- Date: March 4–10
- Edition: 10th
- Category: International Series
- Draw: 32S / 16D
- Prize money: $375,000
- Surface: Hard / outdoor
- Location: Delray Beach, Florida, U.S.
- Venue: Delray Beach Tennis Center

Champions

Singles
- Davide Sanguinetti

Doubles
- Martin Damm / Cyril Suk
- ← 2001 · Delray Beach Open · 2003 →

= 2002 Delray Beach International Tennis Championships =

The 2002 Delray Beach International Tennis Championships was a men's tennis tournament played on outdoor hard courts at the Delray Beach Tennis Center in Delray Beach, Florida in the United States and was part of the International Series of the 2002 ATP Tour.

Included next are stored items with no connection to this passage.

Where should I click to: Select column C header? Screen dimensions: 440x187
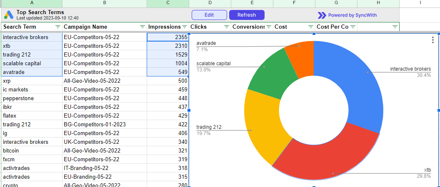pyautogui.click(x=168, y=3)

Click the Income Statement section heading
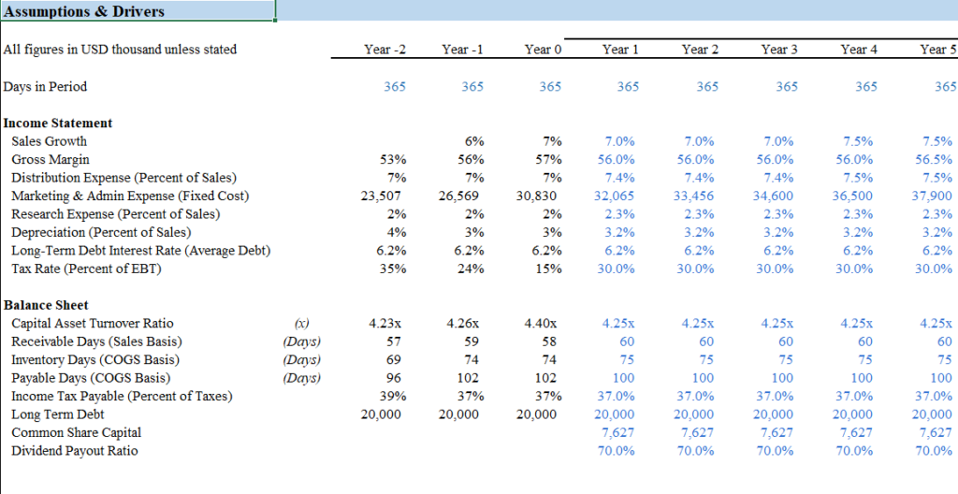(58, 124)
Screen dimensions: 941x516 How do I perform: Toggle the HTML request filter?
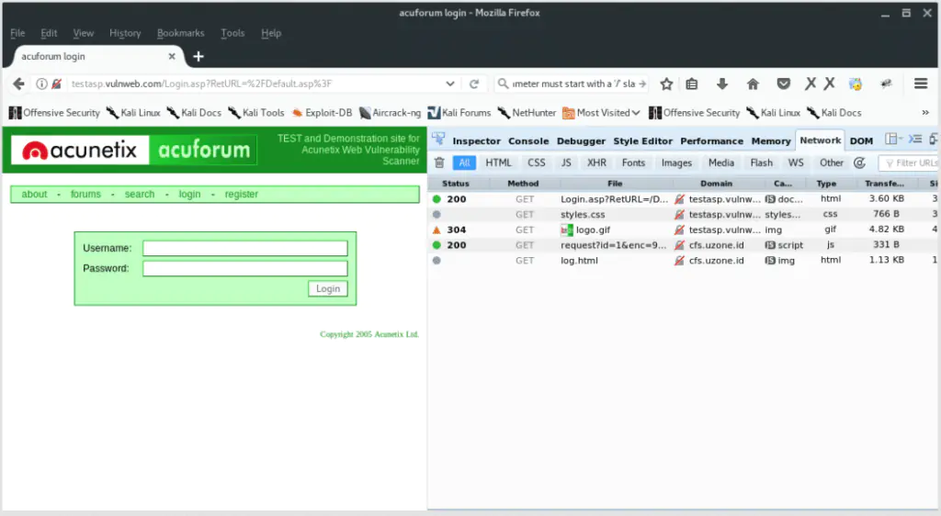[498, 163]
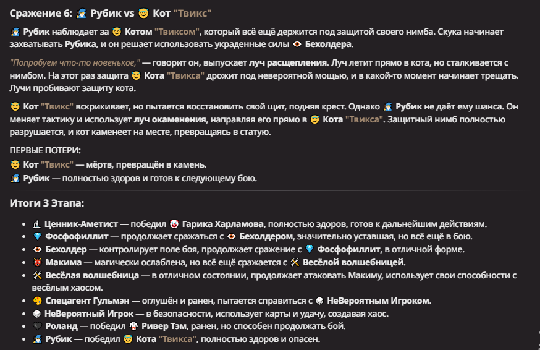Click the clown emoji before Гарика Харламова
This screenshot has height=350, width=540.
(175, 223)
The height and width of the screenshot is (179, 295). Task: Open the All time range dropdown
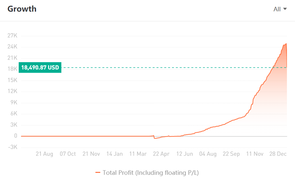pyautogui.click(x=280, y=9)
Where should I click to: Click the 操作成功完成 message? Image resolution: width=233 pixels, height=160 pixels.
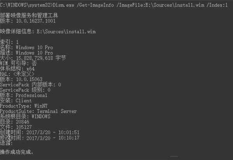tap(17, 152)
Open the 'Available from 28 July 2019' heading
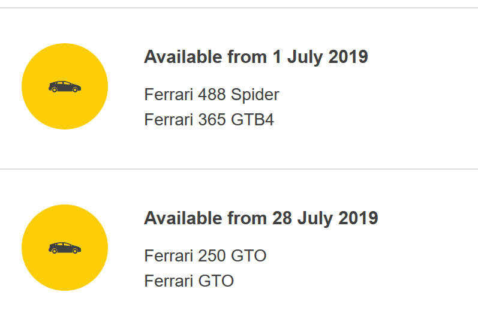478x331 pixels. (261, 218)
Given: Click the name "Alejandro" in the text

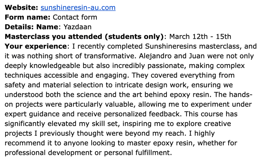Looking at the screenshot, I should tap(155, 56).
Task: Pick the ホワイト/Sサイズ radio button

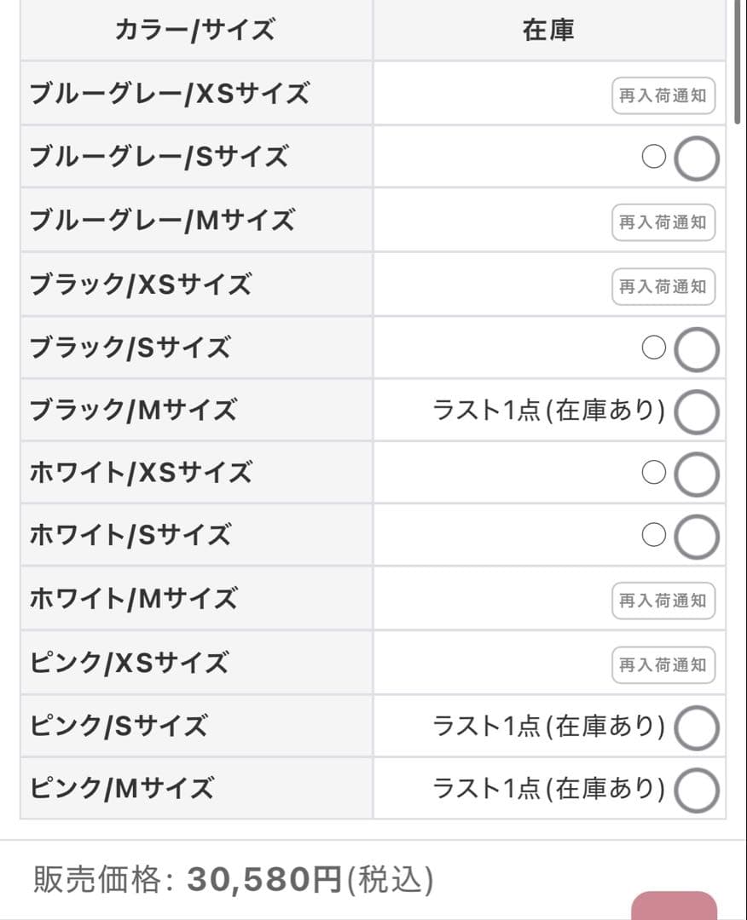Action: [x=697, y=537]
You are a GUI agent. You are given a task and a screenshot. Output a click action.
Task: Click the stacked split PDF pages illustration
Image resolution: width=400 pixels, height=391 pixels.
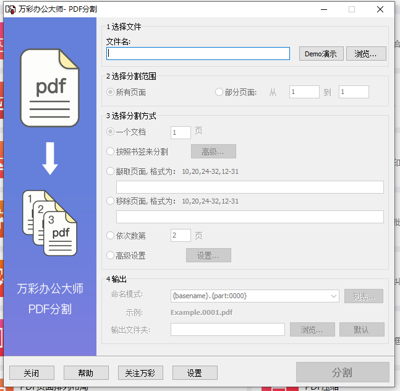(51, 223)
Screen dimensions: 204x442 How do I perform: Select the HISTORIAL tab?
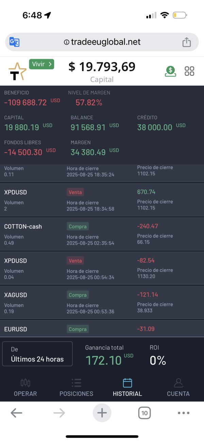pos(128,388)
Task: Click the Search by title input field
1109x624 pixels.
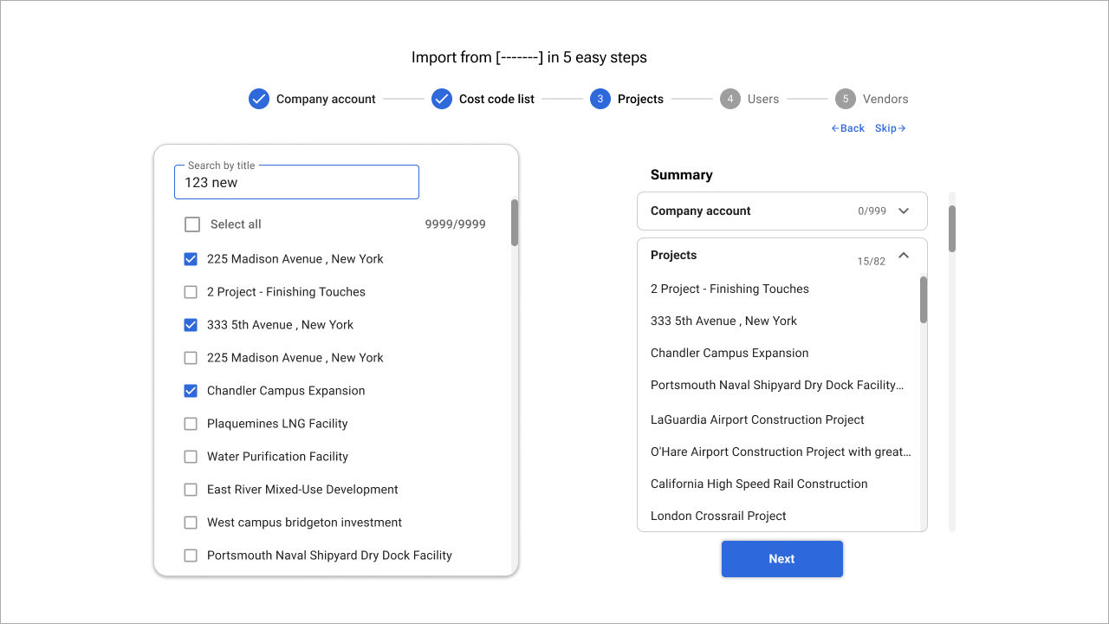Action: (296, 183)
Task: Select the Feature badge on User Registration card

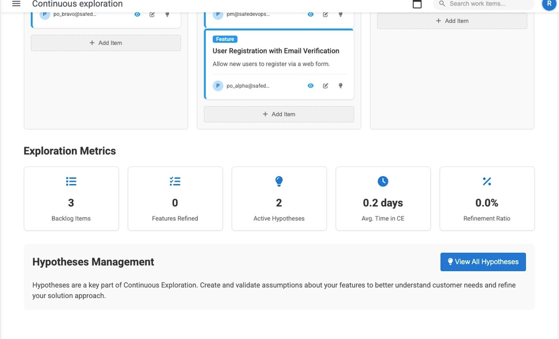Action: tap(225, 39)
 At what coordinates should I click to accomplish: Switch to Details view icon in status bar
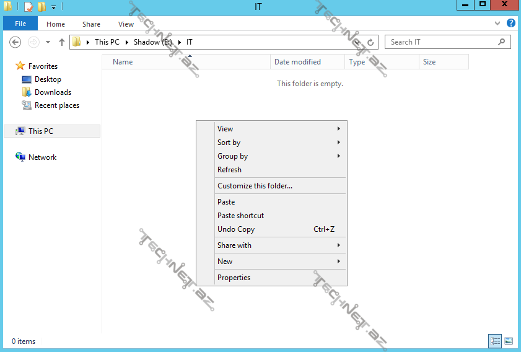click(x=495, y=341)
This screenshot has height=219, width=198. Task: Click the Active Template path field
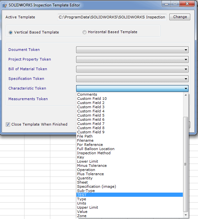coord(112,17)
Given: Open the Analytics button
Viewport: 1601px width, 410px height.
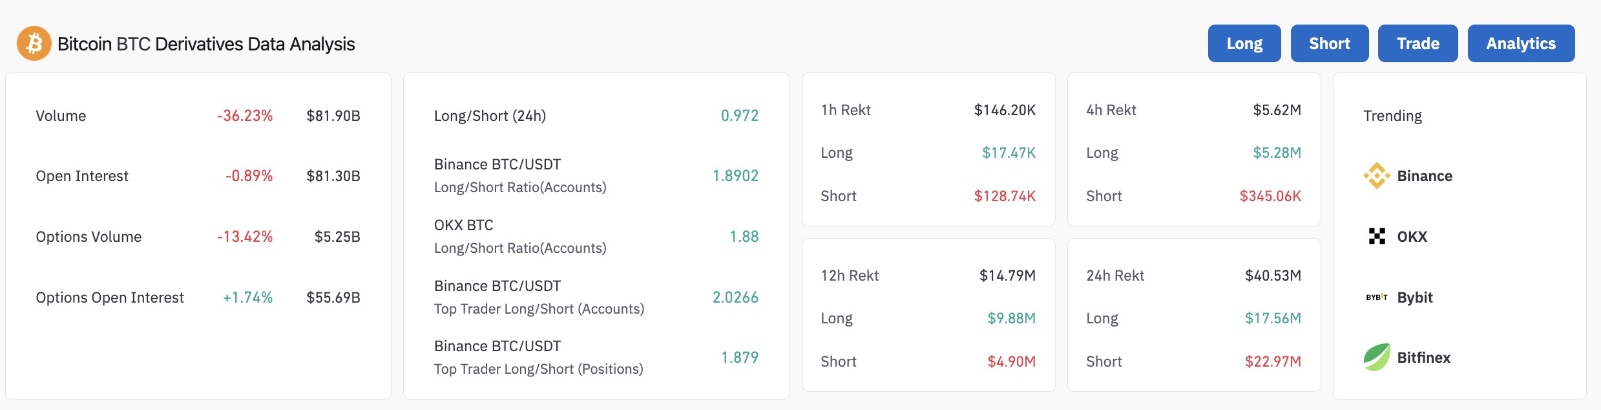Looking at the screenshot, I should pos(1520,43).

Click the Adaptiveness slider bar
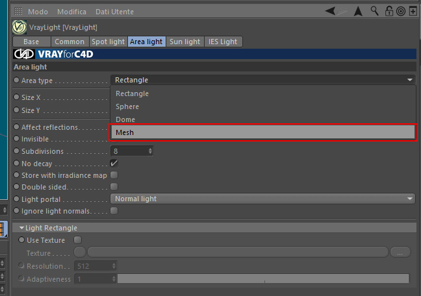click(263, 278)
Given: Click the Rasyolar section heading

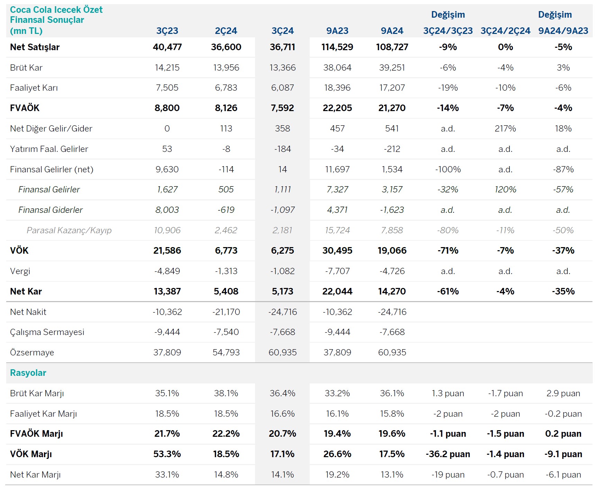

It was the 10th edition of the tournament and ran from March 4 through March 11, 2002. Fifth-seeded Davide Sanguinetti won the singles title.

==Finals==

===Singles===

ITA Davide Sanguinetti defeated USA Andy Roddick 6–4, 4–6, 6–4
- It was Sanguinetti's 2nd singles title of the year and of his career.

===Doubles===

CZE Martin Damm / CZE Cyril Suk defeated RSA David Adams / AUS Ben Ellwood 6–4, 6–7^{(5–7)}, [10–5]
- It was Damm's 1st title of the year and the 21st of his career. It was Suk's 1st title of the year and the 23rd of his career.